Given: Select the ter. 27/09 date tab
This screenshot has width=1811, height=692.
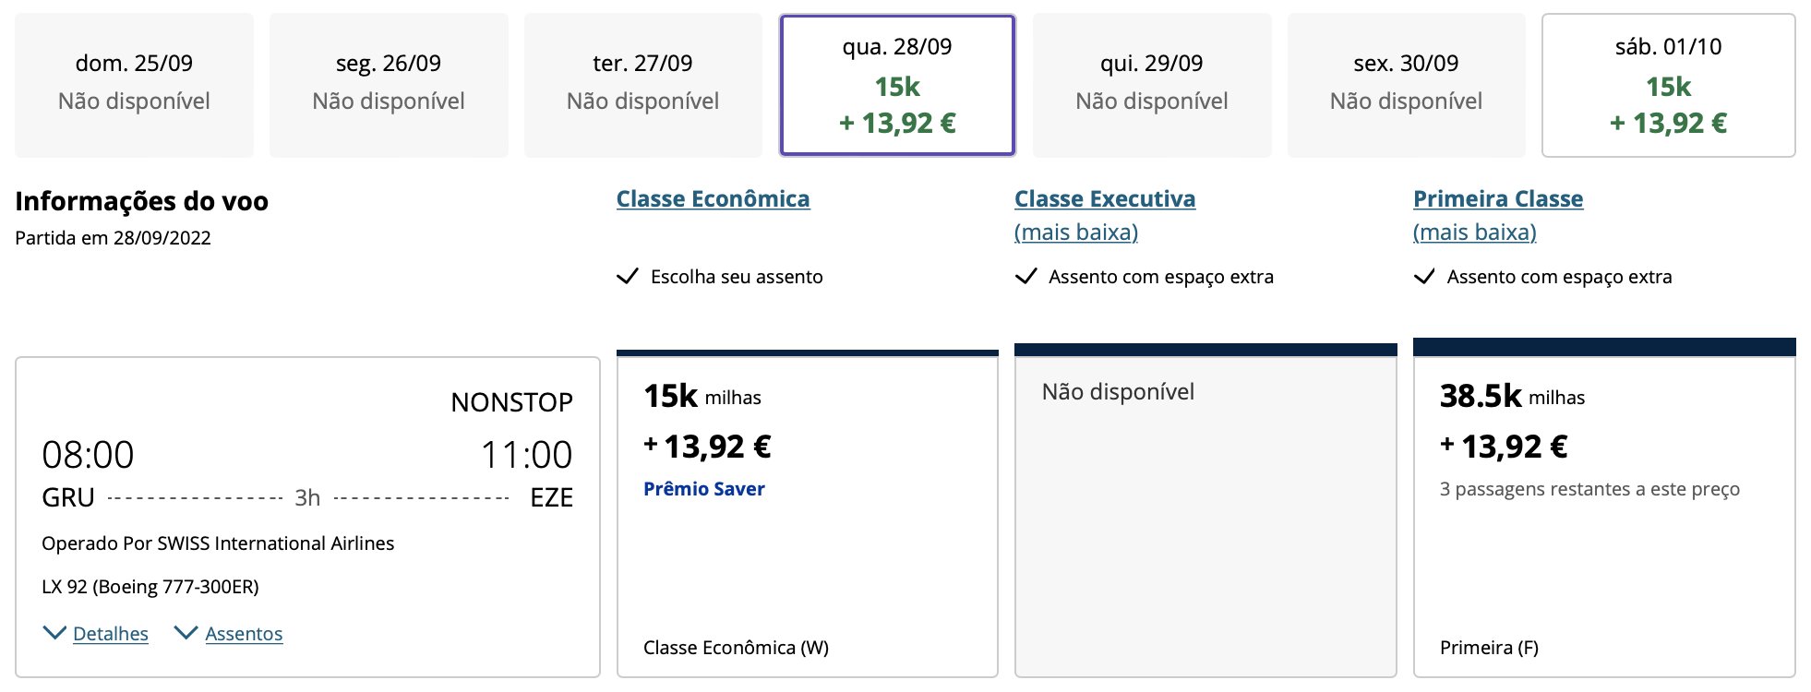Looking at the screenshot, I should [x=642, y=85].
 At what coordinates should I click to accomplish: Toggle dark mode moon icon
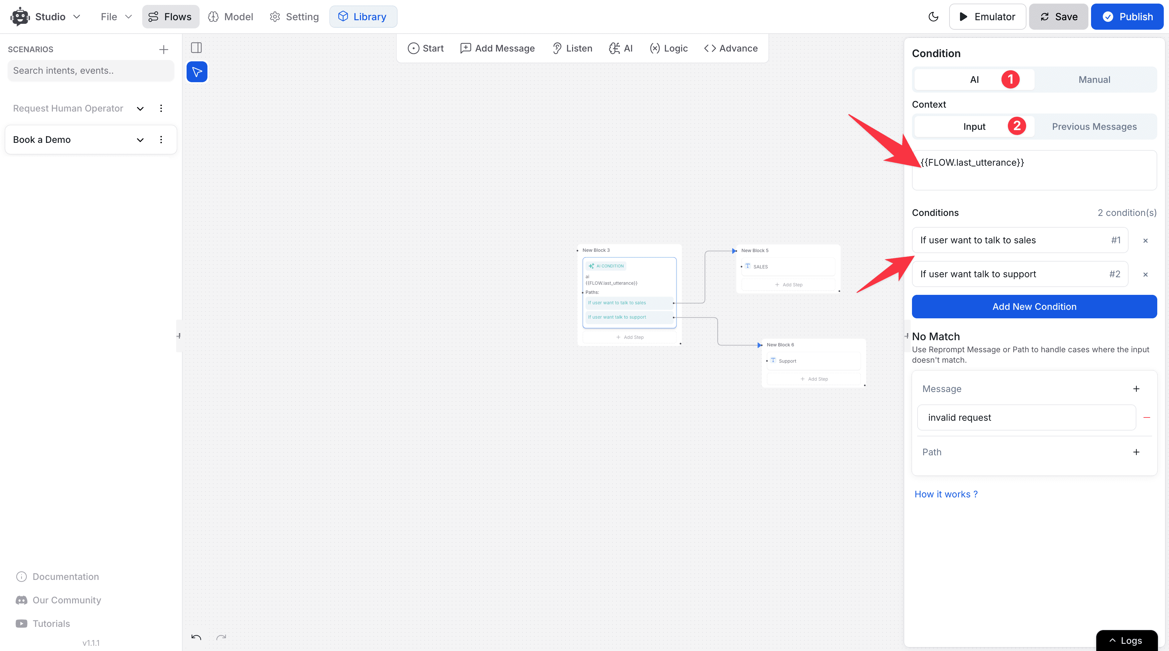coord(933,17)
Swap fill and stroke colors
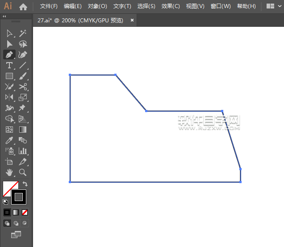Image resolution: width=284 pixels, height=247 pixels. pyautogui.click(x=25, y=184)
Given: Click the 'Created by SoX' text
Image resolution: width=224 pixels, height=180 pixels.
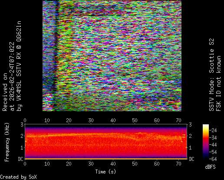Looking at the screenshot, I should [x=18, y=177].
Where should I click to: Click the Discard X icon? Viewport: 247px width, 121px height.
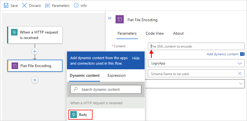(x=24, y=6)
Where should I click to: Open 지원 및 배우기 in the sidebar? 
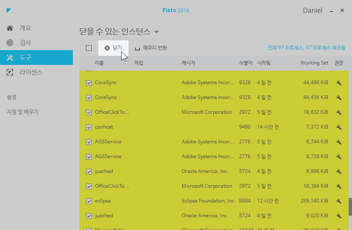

- The problem -
Copy out, word for word, the part of the records that begins with the line containing "Swap fill and stroke colors" and runs through the end of the records. Leave the pictures out.

- Problem solution -
Swap fill and stroke colors
Image resolution: width=284 pixels, height=247 pixels. pyautogui.click(x=25, y=184)
Given: Click the 'Created by SoX' text
Image resolution: width=224 pixels, height=180 pixels.
Looking at the screenshot, I should [x=18, y=177].
Where should I click to: Click the Discard X icon? Viewport: 247px width, 121px height.
(x=24, y=6)
Where should I click to: Open 지원 및 배우기 in the sidebar? 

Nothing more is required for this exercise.